The Ophthalmos

Optical coherence tomographic findings in Terson syndrome

Eric L. Crowell, MD, MPH*Amde Selassie Shifera, MD, PhD*

Running title: OCT in Terson syndrome

From the *Wilmer Eye Institute, Johns Hopkins University School of Medicine, Baltimore, Maryland

Current address: University of Texas Health Sciences Center at Houston, Houston, Texas

Reprint requests: Amde Selassie Shifera, MD, PhD, 600 N. Wolfe St, Woods Building, Room 471, Baltimore, MD 21287. TEL: 410-955-1966. E-mail: ashifer3@jhmi.edu

Conflict of interest: The authors have no conflict of interest to disclose.

Source of funding: AS is supported an institutional grant to the Wilmer Eye Institute from Research to Prevent Blindnessand by donations from grateful patients.

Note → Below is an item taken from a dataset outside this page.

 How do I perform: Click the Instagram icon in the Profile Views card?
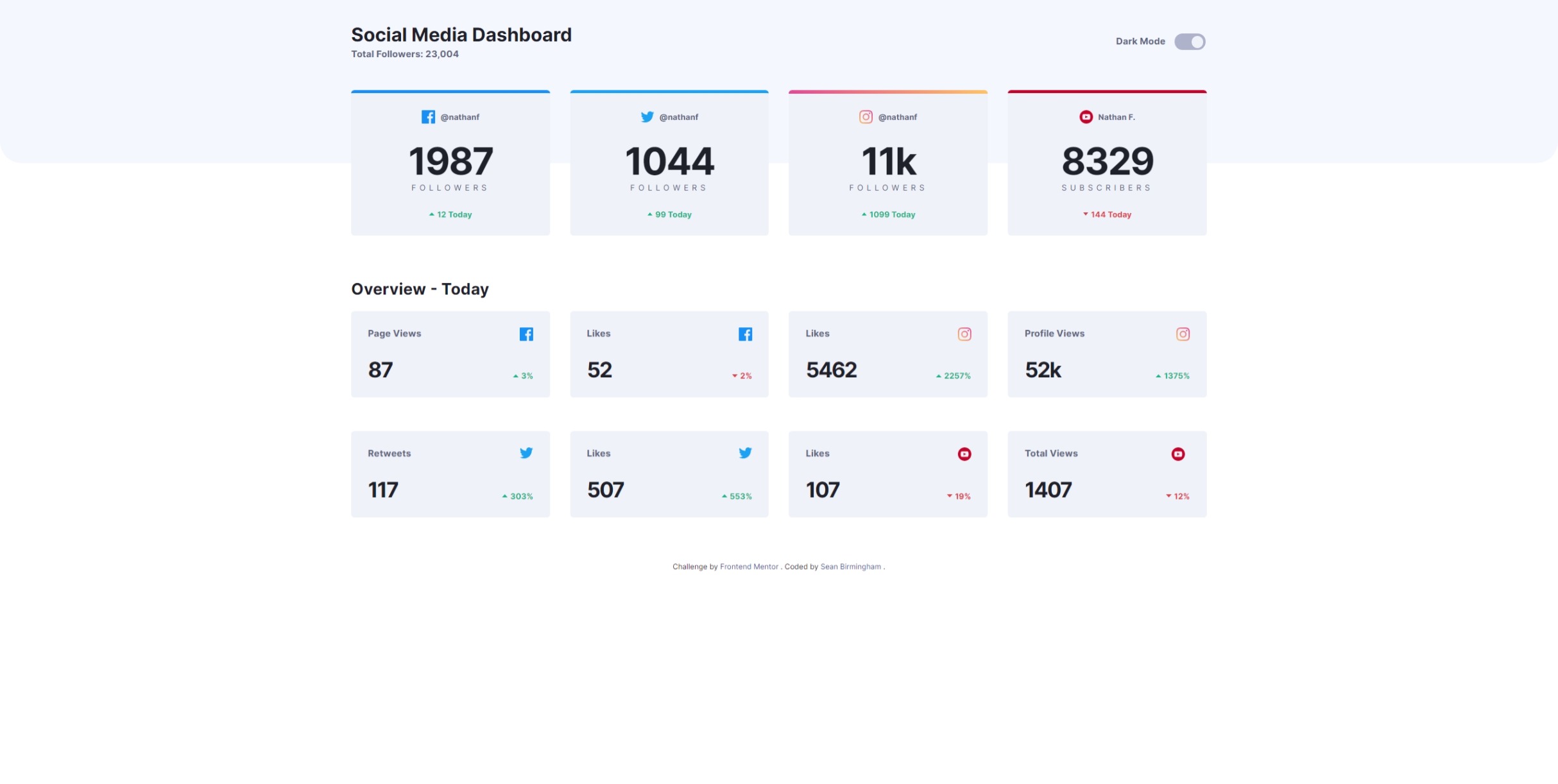[x=1183, y=334]
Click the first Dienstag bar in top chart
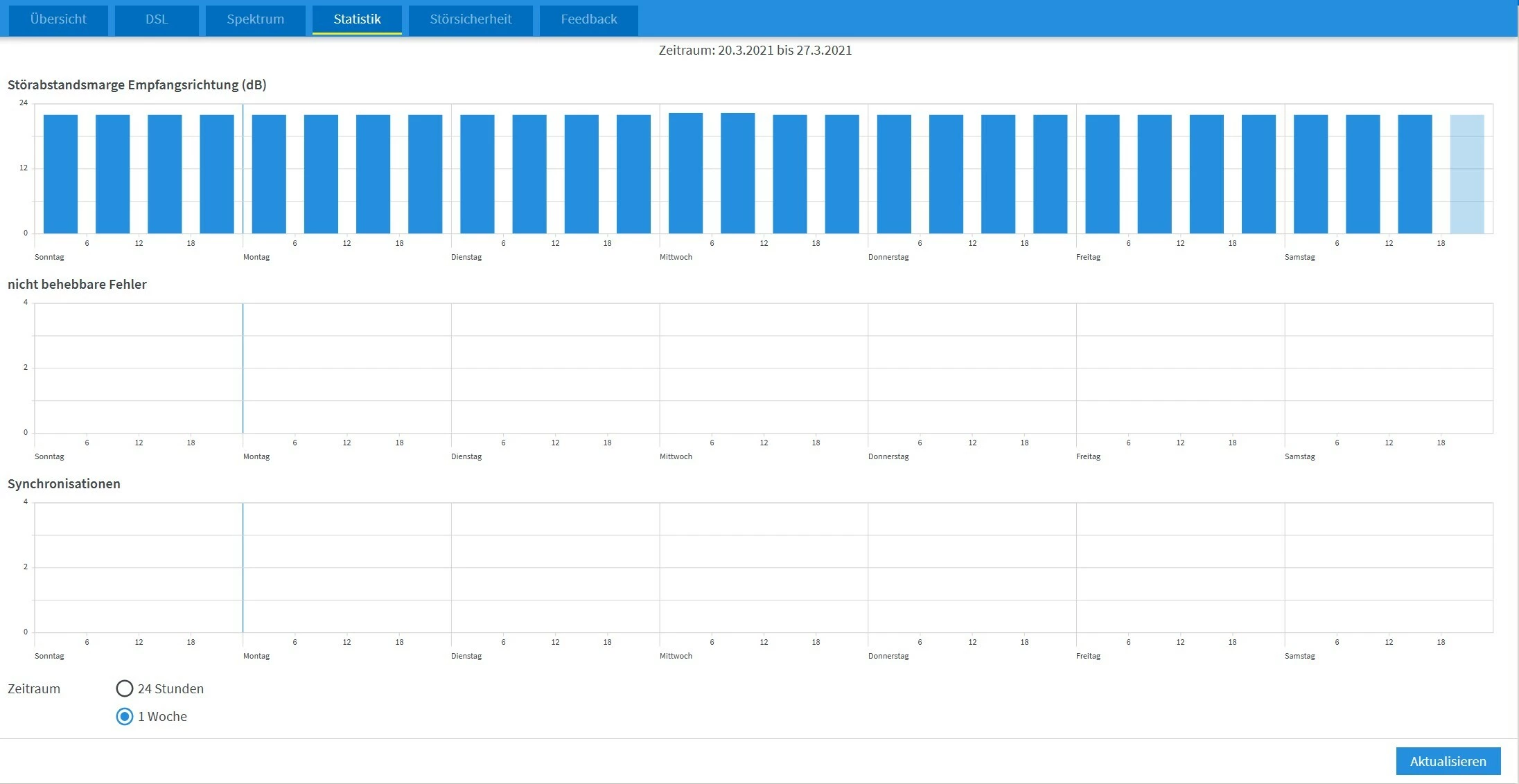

Keywords: intraretinal hemorrhage; optical coherence tomography; subretinal hemorrhage; sub-internal limiting membrane hemorrhage; Terson syndrome

Summary statement: Optical coherence tomography was used to demonstrate the multi-layered retinal hemorrhage that developed in the macula of a patient with Terson syndrome and to evaluate the change in the appearance of the hemorrhage over time.

A 62-year-old man presented with a 5-day history of central scotoma of his left eye. Five days prior to presentation he hit his head against the bottom of a trailer. Approximately 30 minutes after the accident he noticed a dark grayish spot in the center of his vision. He also reported that when looks at a light source the light would look reddish. The patient also reported having a generalized headache of a moderate degree that lasted for 15 minutes after the accident.

At presentation, his visual acuity in the left eye was counting fingers at 3 feet. On examination he was found to have a layered hemorrhage in the macula of the left eye (Figure 1A). Spectral domain optical coherence tomography (OCT; Spectralis system; Heidelberg Engineering) showed multi-layered hemorrhagein the macula of the left eye.Specifically, the OCT showed sub-internal limiting membrane (ILM) hemorrhage (both clotted and non-clotted), intraretinal hemorrhage and subretinal hemorrhage (Figure 1B to G). Examination of the right eye was non-remarkable. A computed tomography of the head done at presentation did not show any evidence of intracranial hemorrhage. No intervention was done at the initial presentation.

When the patient returned for follow-up one month later, his vision remained counting fingers (at 2 feet). OCT scan of the left eye showed resolution of the sub-ILM hemorrhage; the subretinal hemorrhage was largely resolved but the patient wasstill having intraretinal hemorrhage which appeared increased in amount (Figure 2A and B). The patient elected observation; however, he did not return for further follow-up. Even though computed tomography of the head was negative, the history and ocular findings are consistent with Terson syndrome. The mechanism of Terson syndrome is unknown but is believed to be due to a spike in intracranial pressure and the resultant rupture of retinal vessels.1-4

REFERENCES

1.         Augsten R, Konigsdorffer E and Strobel J. Surgical approach in terson syndrome: vitreous and retinal findings. Eur J Ophthalmol 2000; 10:293-296.

2.         Biousse V et al. The ophthalmology of intracranial vascular abnormalities. Am J Ophthalmol 1998; 125:527-544.

3.         Gress DR, Wintermark M and Gean AD. A case of Terson syndrome and its mechanism of bleeding. J Neuroradiol 2013; 40:312-314.

4.         Kapoor S. Terson syndrome: an often overlooked complication of subarachnoid hemorrhage. World Neurosurg 2014; 81:e4.

FIGURE LEGENDS

Fig. 1. Images of the left eye at presentation. A. Pseudocolor fundus photograph of the left eye (Optos ultra-widefield imaging device; Optos, Marlborough, MA). B to F. Horizontal optical coherence tomographic scans through the macula of the left eye. G. A vertical optic coherence tomographic scan through the macula of the left eye. IRH, intraretinal hemorrhage; SILMH*, clotted sub-internal limiting membrane hemorrhage; SILMH**, non-clotted sub-internal limiting membrane hemorrhage; SRH; subretinal hemorrhage.

Fig 2. Optical coherence tomography of the left eye one month after presentation. A. A horizontal scan through the macula. B. A vertical scan through the macula.